„Die Regierung selbst hat Corona in das ANKER-Zentrum gebracht!“
Bayerischer Flüchtlingsrat: Staatsregierung betreibt durch nachlässige Schutzmaßnahmen aktive Gesundheitsgefährdung
Traunstein, Deggendorf, Nürnberg, Mering bei Augsburg. Fast täglich gibt es neue Meldungen über Unterkünfte für Geflüchtete in Quarantäne. Die Bewohner:innen des einen Teils des ANKER-Zentrums Mering beispielsweise dürfen seit 01. November die Unterkunft nicht mehr verlassen. Einige Tage zuvor wurden 30-40 neue Personen in das Lager verlegt und Mehrbettzimmer aufgefüllt. Zu einem Zeitpunkt, als die Infektionszahlen landesweit in den dunkelroten Bereich gerutscht sind und der Teil-Lockdown kurz bevorstand. Mittlerweile steht die ganze Unterkunft unter Quarantäne.
Das ANKER-Zentrum Beuthener Straße in Nürnberg befindet sich seit einigen Tagen ebenfalls in Quarantäne.
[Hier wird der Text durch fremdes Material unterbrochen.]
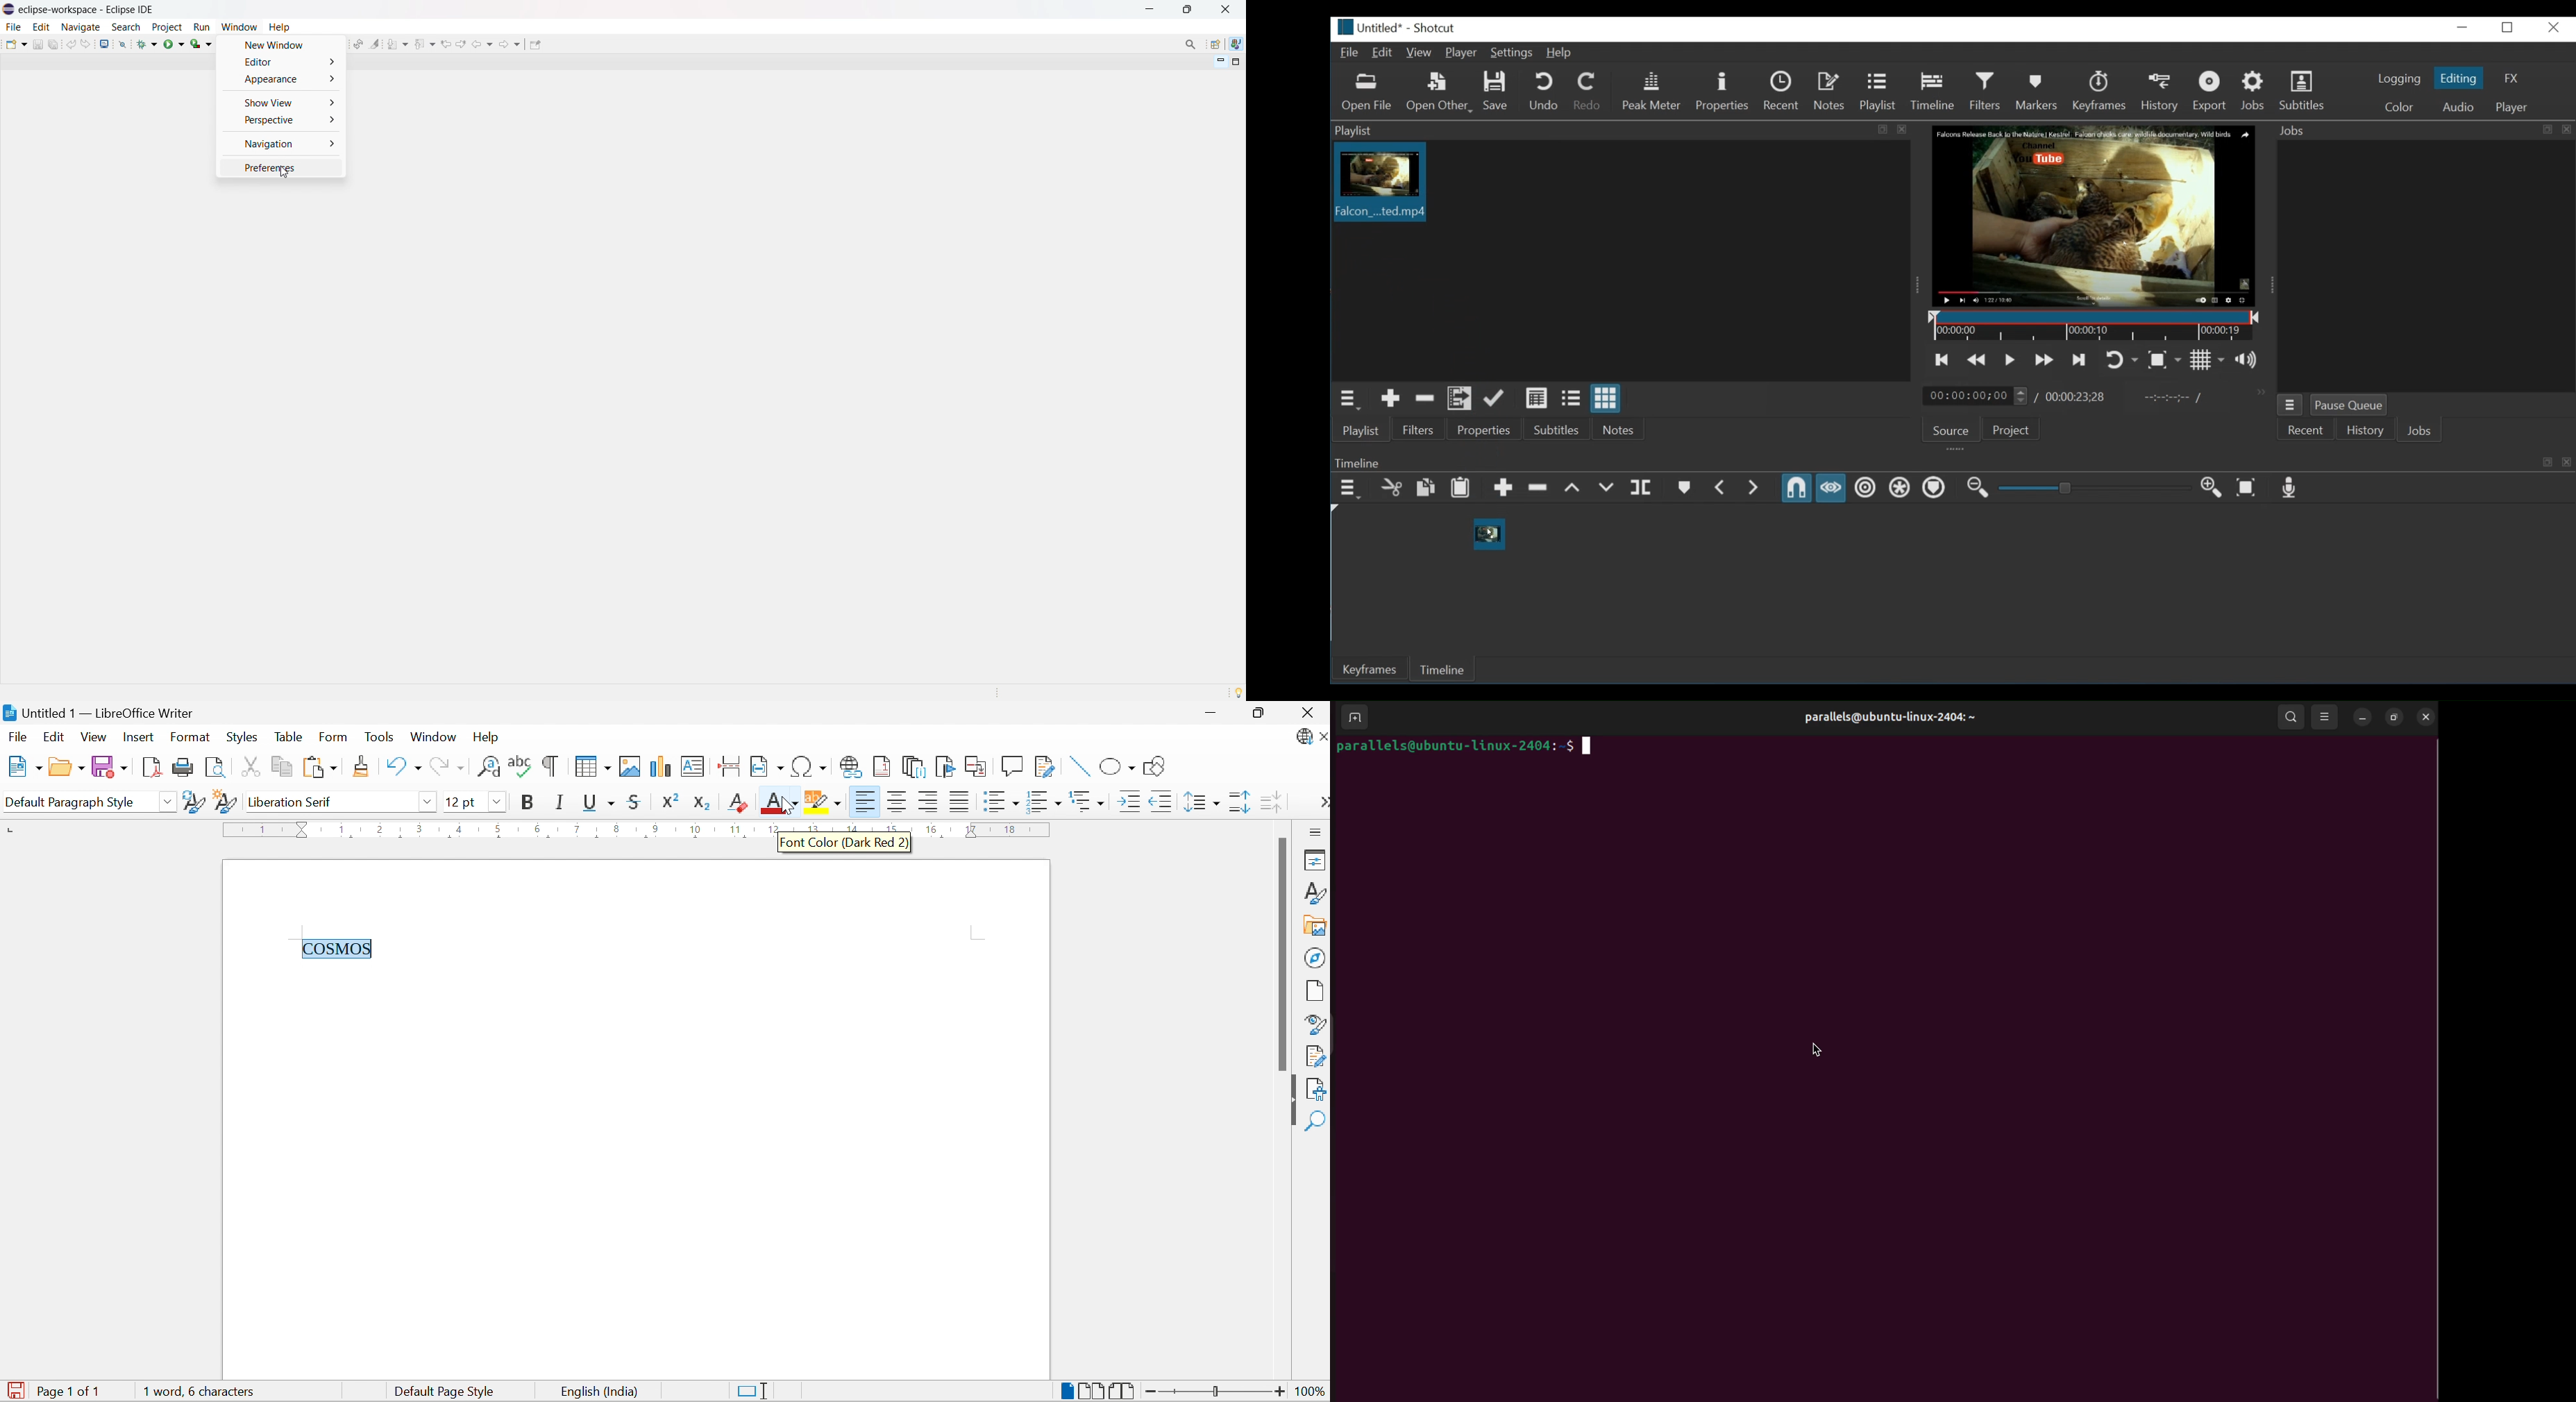 Image resolution: width=2576 pixels, height=1428 pixels. Describe the element at coordinates (339, 948) in the screenshot. I see `COSMOS` at that location.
Die Bewohner:innen berichten, dass sie kaum Informationen erhalten, wie sie weiter vorgehen sollen. Leute, die arbeiten, haben Angst um ihre Arbeitsstellen. Weder in Mering noch in Nürnberg gibt es eindeutige Anweisungen oder Informationsschreiben für Bewohner:innen oder Arbeitgeber:innen. Aus beiden Lagern wird berichtet, dass es unmöglich ist Abstand zu halten und es viel zu wenig Platz für zu viele Personen gibt. In der Beuthener Straße teilen sich knapp 30 Personen zwei Toiletten und zwei Duschen. In Mering ist es ähnlich.
„Kurz bevor der erste positive Fall bei uns bekannt wurde, hat die Regierung neue Personen in das Lager verlegt. Statt drei waren wir plötzlich fünf Personen auf einem Zimmer. Der Abstand von 1,5m konnte noch nicht einmal zwischen den Betten eingehalten werden. Wir haben der Regierung gesagt, dass wir das gefährlich finden. Doch ein anderes ANKER-Zentrum wurde geschlossen, deshalb kamen die Menschen zu uns. Nun wurden ich und mehr als 20 Andere positiv getestet. Die Regierung hat Corona selbst in das ANKER-Zentrum gebracht,“ berichtet Murat A. aus Mering. Das ANKER-Zentrum in Mering stand bereits im Frühjahr unter Quarantäne. Der Betroffene hätte eigentlich eine Wohnung in Nürnberg. Bereits vor Monaten hatte er einen Auszugsantrag bei der zuständigen Regierung gestellt – jedoch keine Erlaubnis bekommen. Nun erlebt er die zweite Welle wieder in Quarantäne und hat sich zudem auch noch selbst angesteckt.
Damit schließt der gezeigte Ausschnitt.